Fitch Ratings expects in its latest report on Wednesday that the Qatari banking sector would maintain its stability, supported by robust capitalisation and improved liquidity. However, Fitch said continued pressures in real estate and construction, along with higher Stage 2 loan levels, will require careful management to sustain growth and profitability in the long term.
Qatari banks have demonstrated stable financial metrics and a strong rebound in credit growth, driven by non-oil economic activity in the first half of 2024, said the rating agency. The sector’s annualised credit growth reached 6.3 per cent in the first 10 months of the year, outpacing 2023’s rate of 2.9 per cent. This growth reflects improving operating conditions and signals a resurgence in Qatar’s banking sector.

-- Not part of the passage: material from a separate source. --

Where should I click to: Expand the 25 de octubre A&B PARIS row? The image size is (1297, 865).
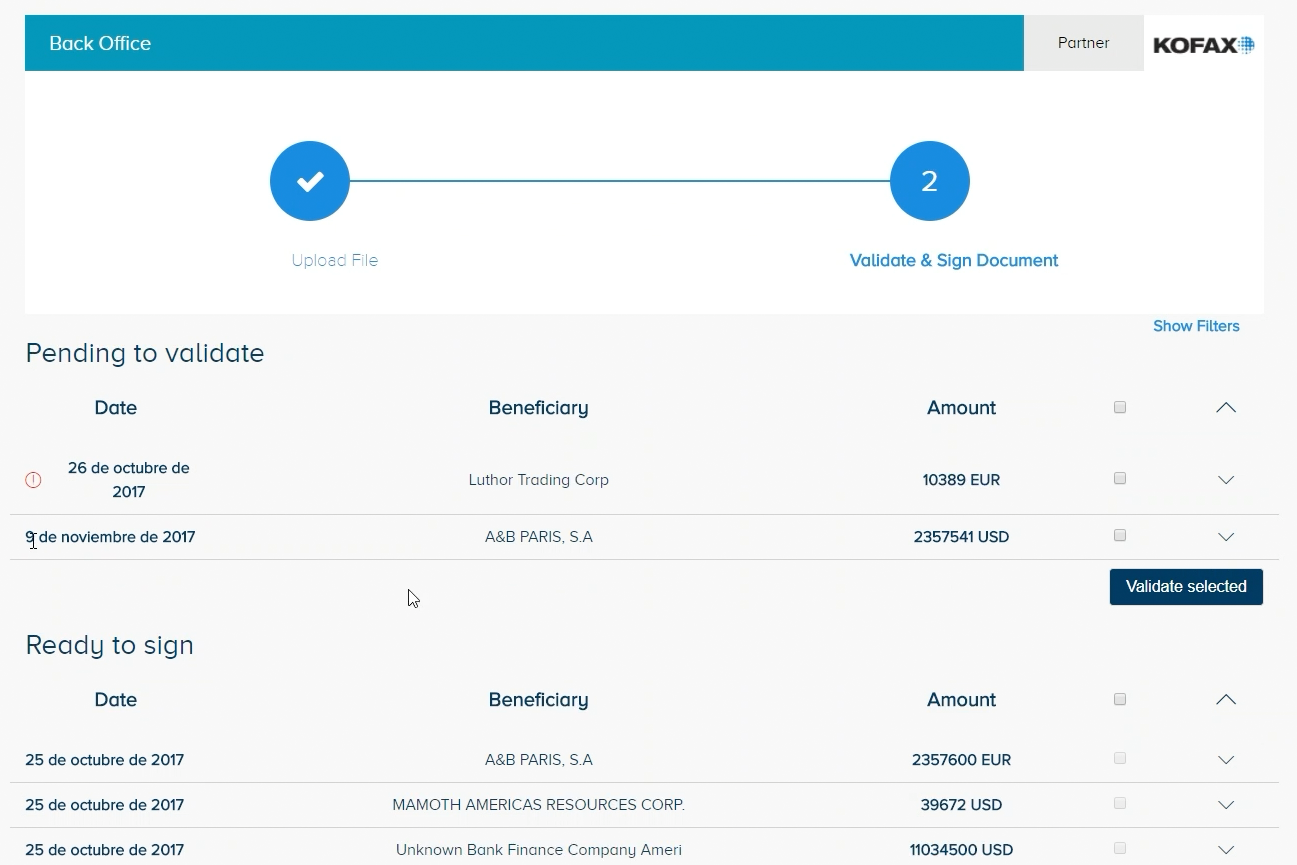[1226, 759]
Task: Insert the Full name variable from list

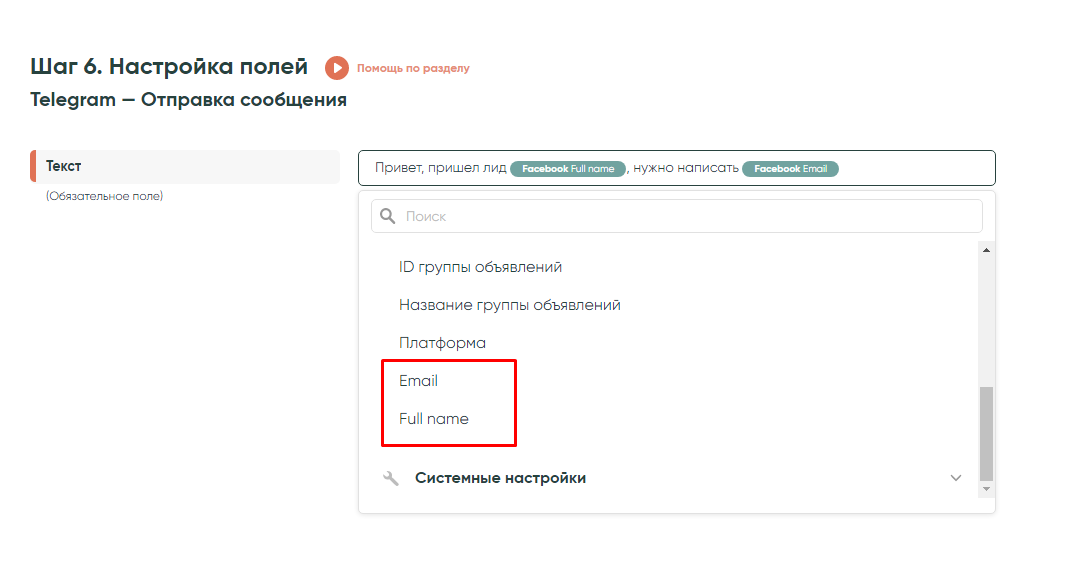Action: coord(433,419)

Key players such as Dukhan Bank (9 per cent), Doha Bank (7 per cent), Qatar International Islamic Bank (7 per cent), and Qatar National Bank (6 per cent) reported significant credit growth in the first nine months of 2024, contributing to an annualised sector return on average equity rising to 16.7 per cent from 15.8 per cent in 2023.

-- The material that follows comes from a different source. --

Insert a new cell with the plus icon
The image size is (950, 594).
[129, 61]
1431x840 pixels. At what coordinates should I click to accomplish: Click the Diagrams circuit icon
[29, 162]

Despite these gains, Qatari banks continue to face challenges in asset quality, particularly in the real estate and construction sectors. The impaired loans ratio remained stable at 3.6 per cent by the end of the third quarter, but Stage 2 loans, which indicate elevated credit risk, averaged 11 per cent of gross loan portfolios—significantly higher than the 5 per cent average seen in Saudi Arabia and the UAE. These pressures have kept the cost of risk in Qatar among the highest in the Gulf Cooperation Council (GCC), at 78 basis points for the year so far, compared to 40 basis points in the UAE and 30 basis points in Saudi Arabia.
Qatari banks remain well-capitalised, providing a buffer against potential asset quality deterioration. The average common equity Tier 1 ratio rose to 15.5 per cent in the first nine months of 2024, while the total capital ratio stood at a solid 19.8 per cent. Loan loss allowances also increased to 142 per cent of impaired loans, underscoring strong provisioning practices.
On the liquidity front, deposits grew by 6.3 per cent —the fastest rate since 2022—keeping pace with lending growth. Qatar National Bank and Ahli Bank led deposit growth with increases of 6 per cent and 14 per cent, respectively, further bolstering the sector’s liquidity. The loans-to-deposits ratio stabilised at 107 per cent by the end of the third quarter, though it remains higher than in other GCC markets.